So where next? Afloat posed the question after the Irish flagged Huelin Dispatch departed Cork Dockyard last week and to initially anchor offshore prior to the ship's arrival in UK waters this week, writes Jehan Ashmore.

The Dundalk Shipping (DSC) Co Ltd owned Damen Combi-freighter after the dry-docking had for several days in Irish waters awaited orders from a charterer while off the mouth of Cork Harbour.

Now the cargoship is in the southern North Sea at Deal Anchorage off the east Kent coast. Deal is located where the English Channel meets the North Sea and is located equidistant between Dover (Britains busiest ferryport) and Ramsgate. Both ports are 8 miles apart of Deal.  

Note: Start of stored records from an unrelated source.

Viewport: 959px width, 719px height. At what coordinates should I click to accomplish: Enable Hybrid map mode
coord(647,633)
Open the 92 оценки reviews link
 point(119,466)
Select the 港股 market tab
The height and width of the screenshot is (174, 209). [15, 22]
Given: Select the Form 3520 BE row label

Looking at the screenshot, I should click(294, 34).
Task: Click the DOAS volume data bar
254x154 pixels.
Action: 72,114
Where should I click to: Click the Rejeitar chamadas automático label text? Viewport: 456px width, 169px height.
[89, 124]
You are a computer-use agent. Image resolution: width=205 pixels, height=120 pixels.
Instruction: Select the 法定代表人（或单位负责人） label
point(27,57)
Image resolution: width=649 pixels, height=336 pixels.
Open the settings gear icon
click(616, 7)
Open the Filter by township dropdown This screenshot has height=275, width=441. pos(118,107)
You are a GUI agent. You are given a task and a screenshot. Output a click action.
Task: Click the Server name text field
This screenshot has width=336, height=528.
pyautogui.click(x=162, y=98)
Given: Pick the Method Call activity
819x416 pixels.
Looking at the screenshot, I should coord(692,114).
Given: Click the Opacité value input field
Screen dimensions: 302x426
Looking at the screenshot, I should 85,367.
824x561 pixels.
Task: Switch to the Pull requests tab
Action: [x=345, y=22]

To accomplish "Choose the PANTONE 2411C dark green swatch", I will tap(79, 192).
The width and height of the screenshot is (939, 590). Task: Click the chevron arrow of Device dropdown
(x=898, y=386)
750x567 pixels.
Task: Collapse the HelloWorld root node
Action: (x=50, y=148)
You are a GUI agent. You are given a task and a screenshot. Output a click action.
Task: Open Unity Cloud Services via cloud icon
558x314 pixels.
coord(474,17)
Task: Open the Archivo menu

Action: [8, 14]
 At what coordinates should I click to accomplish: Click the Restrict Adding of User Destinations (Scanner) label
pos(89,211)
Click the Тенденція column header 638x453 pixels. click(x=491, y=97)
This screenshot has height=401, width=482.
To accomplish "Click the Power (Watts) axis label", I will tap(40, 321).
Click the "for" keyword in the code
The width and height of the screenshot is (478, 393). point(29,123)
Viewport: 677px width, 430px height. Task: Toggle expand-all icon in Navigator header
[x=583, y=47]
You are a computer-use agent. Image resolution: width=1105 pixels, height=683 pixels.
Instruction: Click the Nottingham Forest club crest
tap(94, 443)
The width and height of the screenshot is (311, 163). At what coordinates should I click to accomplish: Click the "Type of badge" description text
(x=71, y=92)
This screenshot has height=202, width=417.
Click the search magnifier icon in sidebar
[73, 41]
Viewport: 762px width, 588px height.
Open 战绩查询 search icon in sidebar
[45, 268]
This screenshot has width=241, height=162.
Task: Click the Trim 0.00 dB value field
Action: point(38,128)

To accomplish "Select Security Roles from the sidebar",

This evening the aids to navigtion tender THV Patricia of Trinity House which departed their main marine depot in Harwich, Essex is too anchored off Deal though the Irish cargoship lies closer to Walmer as explained further below.

Huelin Dispatch had sailed through the English Channel and a transit of the Strait of Dover before taking anchorage offshore off Deal which took place on Monday night. The repositioning voyage might suggest the anchorage is more suited in a sea region geographically closer to numerous central north-west Europe ports and hence advantageous when the charterer recieves a call for further orders.

Nearby of Deal to the north is the Port of Ramsgate where in early 2019, the port hit the UK national headlines as one of several ports proposed to serve the UK in the event of a 'No-Deal' to secure essential and additional freight capacity with the EU and the rest of mainland Europe.

In a package announced in 2018 by the UK Government costed at £108m were contracts to French operator, Brittany Ferries, the Danish giant DFDS and Seaborne Freight to launch a service to Belgium by reviving the Ramgate-Ostend service subsequently cancelled. 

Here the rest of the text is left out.